## [What this task involves]
Swap every "Where should I click to" for "Where do I click to" in the entries below and write them out again with nothing else changed.

Entries for locating words and elements
....
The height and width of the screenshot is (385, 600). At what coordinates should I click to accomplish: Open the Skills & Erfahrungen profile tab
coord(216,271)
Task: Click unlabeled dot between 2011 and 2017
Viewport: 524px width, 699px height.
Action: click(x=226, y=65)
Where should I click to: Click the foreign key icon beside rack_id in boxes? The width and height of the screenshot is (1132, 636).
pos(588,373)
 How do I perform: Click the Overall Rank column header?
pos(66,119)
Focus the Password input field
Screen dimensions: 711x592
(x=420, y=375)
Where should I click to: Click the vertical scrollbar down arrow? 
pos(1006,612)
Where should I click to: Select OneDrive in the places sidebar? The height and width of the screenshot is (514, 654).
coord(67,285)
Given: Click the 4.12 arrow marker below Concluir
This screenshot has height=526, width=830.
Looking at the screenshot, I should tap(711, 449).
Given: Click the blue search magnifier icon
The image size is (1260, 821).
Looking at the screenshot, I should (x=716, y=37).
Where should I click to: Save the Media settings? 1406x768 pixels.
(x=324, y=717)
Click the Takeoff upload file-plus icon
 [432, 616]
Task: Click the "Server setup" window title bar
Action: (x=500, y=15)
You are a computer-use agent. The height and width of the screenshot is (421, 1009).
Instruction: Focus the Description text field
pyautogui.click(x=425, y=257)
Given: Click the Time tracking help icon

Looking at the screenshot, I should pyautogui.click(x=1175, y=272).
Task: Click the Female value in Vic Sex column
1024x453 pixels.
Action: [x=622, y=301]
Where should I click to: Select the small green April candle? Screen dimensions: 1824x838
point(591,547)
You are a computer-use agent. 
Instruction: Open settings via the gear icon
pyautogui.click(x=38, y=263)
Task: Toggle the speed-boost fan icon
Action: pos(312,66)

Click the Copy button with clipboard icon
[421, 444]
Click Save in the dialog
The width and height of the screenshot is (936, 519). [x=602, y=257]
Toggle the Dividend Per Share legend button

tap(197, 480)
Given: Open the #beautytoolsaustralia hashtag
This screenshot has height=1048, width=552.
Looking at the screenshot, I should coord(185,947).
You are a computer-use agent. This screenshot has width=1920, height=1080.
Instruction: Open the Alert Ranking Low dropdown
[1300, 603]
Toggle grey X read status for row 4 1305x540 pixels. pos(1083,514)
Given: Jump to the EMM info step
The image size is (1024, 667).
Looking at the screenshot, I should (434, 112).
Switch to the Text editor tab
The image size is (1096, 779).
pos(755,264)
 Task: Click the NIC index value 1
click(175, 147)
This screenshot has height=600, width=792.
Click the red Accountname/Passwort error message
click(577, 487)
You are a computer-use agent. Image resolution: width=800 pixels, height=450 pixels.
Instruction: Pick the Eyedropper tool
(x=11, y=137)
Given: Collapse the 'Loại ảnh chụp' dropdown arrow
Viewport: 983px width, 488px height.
....
## [Solution to this problem]
The height and width of the screenshot is (385, 600). At what coordinates should I click to accomplish: Open the Skills & Erfahrungen profile tab
coord(216,271)
Task: Click unlabeled dot between 2011 and 2017
Viewport: 524px width, 699px height.
Action: click(x=226, y=65)
Where do I click to: Click the foreign key icon beside rack_id in boxes? The width and height of the screenshot is (1132, 636).
pos(588,373)
 How do I perform: Click the Overall Rank column header?
pos(66,119)
Focus the Password input field
Screen dimensions: 711x592
(x=420, y=375)
Where do I click to: Click the vertical scrollbar down arrow? 
pos(1006,612)
Where do I click to: Select OneDrive in the places sidebar? The height and width of the screenshot is (514, 654).
coord(67,285)
Given: Click the 4.12 arrow marker below Concluir
This screenshot has height=526, width=830.
Looking at the screenshot, I should tap(711, 449).
Given: Click the blue search magnifier icon
The image size is (1260, 821).
Looking at the screenshot, I should (x=716, y=37).
Where do I click to: Save the Media settings? 1406x768 pixels.
(x=324, y=717)
Click the Takeoff upload file-plus icon
 [432, 616]
Task: Click the "Server setup" window title bar
Action: (x=500, y=15)
You are a computer-use agent. The height and width of the screenshot is (421, 1009).
Instruction: Focus the Description text field
pyautogui.click(x=425, y=257)
Given: Click the Time tracking help icon

Looking at the screenshot, I should pyautogui.click(x=1175, y=272).
Task: Click the Female value in Vic Sex column
1024x453 pixels.
Action: [x=622, y=301]
Where do I click to: Select the small green April candle? Screen dimensions: 1824x838
point(591,547)
You are a computer-use agent. 
Instruction: Open settings via the gear icon
pyautogui.click(x=38, y=263)
Task: Toggle the speed-boost fan icon
Action: pos(312,66)

Click the Copy button with clipboard icon
[421, 444]
Click Save in the dialog
The width and height of the screenshot is (936, 519). [x=602, y=257]
Toggle the Dividend Per Share legend button

tap(197, 480)
Given: Open the #beautytoolsaustralia hashtag
This screenshot has height=1048, width=552.
Looking at the screenshot, I should coord(185,947).
You are a computer-use agent. This screenshot has width=1920, height=1080.
Instruction: Open the Alert Ranking Low dropdown
[1300, 603]
Toggle grey X read status for row 4 1305x540 pixels. pos(1083,514)
Given: Jump to the EMM info step
The image size is (1024, 667).
Looking at the screenshot, I should (434, 112).
Switch to the Text editor tab
The image size is (1096, 779).
pos(755,264)
 Task: Click the NIC index value 1
click(175, 147)
This screenshot has height=600, width=792.
Click the red Accountname/Passwort error message
click(577, 487)
You are a computer-use agent. Image resolution: width=800 pixels, height=450 pixels.
Instruction: Pick the Eyedropper tool
(x=11, y=137)
Given: Collapse the 'Loại ảnh chụp' dropdown arrow
Viewport: 983px width, 488px height.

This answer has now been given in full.